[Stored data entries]

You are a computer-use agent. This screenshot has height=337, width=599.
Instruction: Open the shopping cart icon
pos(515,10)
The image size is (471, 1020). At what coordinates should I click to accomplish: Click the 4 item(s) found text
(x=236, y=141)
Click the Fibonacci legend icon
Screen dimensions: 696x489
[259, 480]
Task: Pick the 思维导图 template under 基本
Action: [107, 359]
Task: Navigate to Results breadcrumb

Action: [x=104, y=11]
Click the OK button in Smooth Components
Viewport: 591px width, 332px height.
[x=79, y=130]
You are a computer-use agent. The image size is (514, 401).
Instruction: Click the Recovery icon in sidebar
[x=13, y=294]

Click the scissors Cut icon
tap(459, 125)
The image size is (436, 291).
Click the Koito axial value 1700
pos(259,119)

...

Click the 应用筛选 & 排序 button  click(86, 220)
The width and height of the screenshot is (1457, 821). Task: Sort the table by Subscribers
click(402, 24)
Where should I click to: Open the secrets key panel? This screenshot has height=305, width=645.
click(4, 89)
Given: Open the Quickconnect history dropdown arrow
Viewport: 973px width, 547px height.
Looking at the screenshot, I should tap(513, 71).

==

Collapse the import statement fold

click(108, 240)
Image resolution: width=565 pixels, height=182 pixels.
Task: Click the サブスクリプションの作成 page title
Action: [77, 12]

## Try it
Each line above that has the word "agent" should be copied.

## Answer to this exercise
You are a computer-use agent. This screenshot has height=337, width=599.
You are a computer-use agent. The image size is (514, 401).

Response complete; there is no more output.